The U.S. Role and Israel's Strategic Lockdown
It is important to take into account the American role in this, because ultimately Israel's national security -- particularly if its strategic environment deteriorates -- rests on the United States. For the United States, the current situation is a strategic triumph. Iran had been extending its power westward, through Iraq and into Syria. This represented a new force in the region that directly challenged American interests. Where Israel originally had an interest in seeing al Assad survive, the United States did not. Washington's primary interest lay in blocking Iran and keeping it from posing a threat to the Arabian Peninsula. The United States saw Syria, particularly after the uprising, as an Iranian puppet. While the United States was delighted to see Iran face a reversal in Syria, Israel was much more ambivalent about that outcome.
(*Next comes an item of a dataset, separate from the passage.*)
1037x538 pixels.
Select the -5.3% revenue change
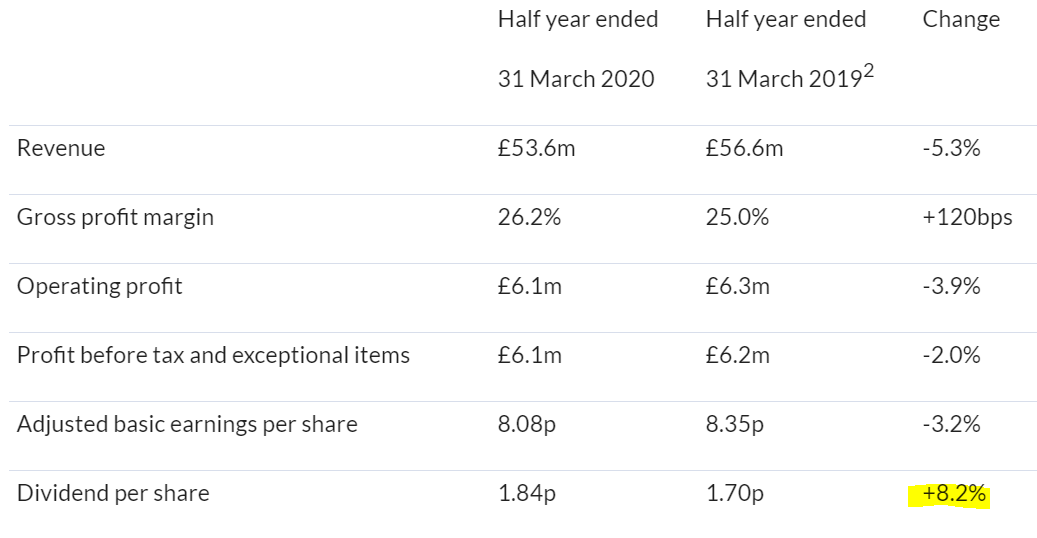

The Israelis are always opposed to the rising regional force. When that was Egyptian leader Gamal Abdel Nasser, they focused on Nasser. When it was al Qaeda and its sympathizers, they focused on al Qaeda. When it was Iran, they focused on Tehran. But simple opposition to a regional tendency is no longer a sufficient basis for Israeli strategy. As in Syria, Israel must potentially oppose all tendencies, where the United States can back one. That leaves Israeli policy incoherent. Lacking the power to impose a reality on Syria, the best Israel can do is play the balance of power. When its choice is between a pro-Iranian power and a Sunni Islamist power, it can no longer play the balance of power. Since it lacks the power to impose a reality, it winds up in a strategic lockdown.
Israel's ability to influence events on its borders was never great, but events taking place in bordering countries are now completely beyond its control. While Israeli policy has historically focused on the main threat, using the balance of power to stabilize the situation and ultimately on the decisive use of military force, it is no longer possible to identify the main threat. There are threats in all of its neighbors, including Jordan (where the kingdom's branch of the Muslim Brotherhood is growing in influence while the Hashemite monarchy is reviving relations with Hamas). This means using the balance of power within these countries to create secure frontiers is no longer an option. It is not clear there is a faction for Israel to support or a balance that can be achieved. Finally, the problem is political rather than military. The ability to impose a political solution is not available.
Against the backdrop, any serious negotiations with the Palestinians are impossible. First, the Palestinians are divided. Second, they are watching carefully what happens in Egypt and Syria since this might provide new political opportunities. Finally, depending on what happens in neighboring countries, any agreement Israel might reach with the Palestinians could turn into a nightmare.